La idea de que los dos protagonistas hagan un documental es interesante, porque sirve para que de a ratos puedan salir un poco de la vivencia cotidiana en la casa e introducirse en cuestiones personales que al ser indagadas abren muchas puertas. En el guión hay varias menciones a clásicos contemporáneos del terror pero no hay excesos en ese aspecto. El guión está muy bien escrito y pensado, porque comienza por la previsibilidad absoluta y empieza a decantar en cuestiones bastante más terrenales como el desarraigo, la vejez, la locura, en fin, la condición humana y todas las complejidades que esta trae durante ese período que llamamos vida.
El cierre de The Visit es fantástico, con una escena a pura adrenalina en la que aparece por única vez la música en el fondo.
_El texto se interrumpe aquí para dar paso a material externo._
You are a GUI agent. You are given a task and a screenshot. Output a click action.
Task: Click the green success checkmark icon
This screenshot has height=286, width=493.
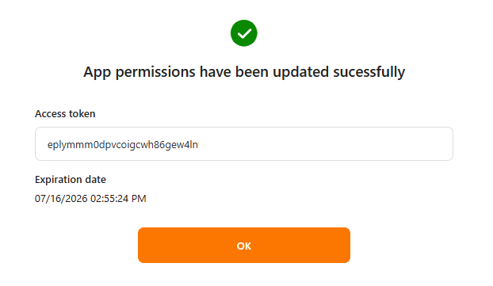(x=243, y=33)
La delgada línea que divide a lo real de lo sobrenatural es transitada con éxito por un revitalizado M. Night Shyamalan, aún tras una conclusión bastante sangrienta. El mensaje del final, presente en esa escena que queda separada del resto del filme, funciona como una especie de moraleja que no puede evitar el cliché. Pero para sorpresa de muchos, este cliché no desentona porque es lo que le permite a la historia cerrar de forma perfecta. Señoras y señores, terminemos con el mensaje más importante de The Visit: Shyamalan está de regreso y, esperemos, sea para quedarse de una vez por todas.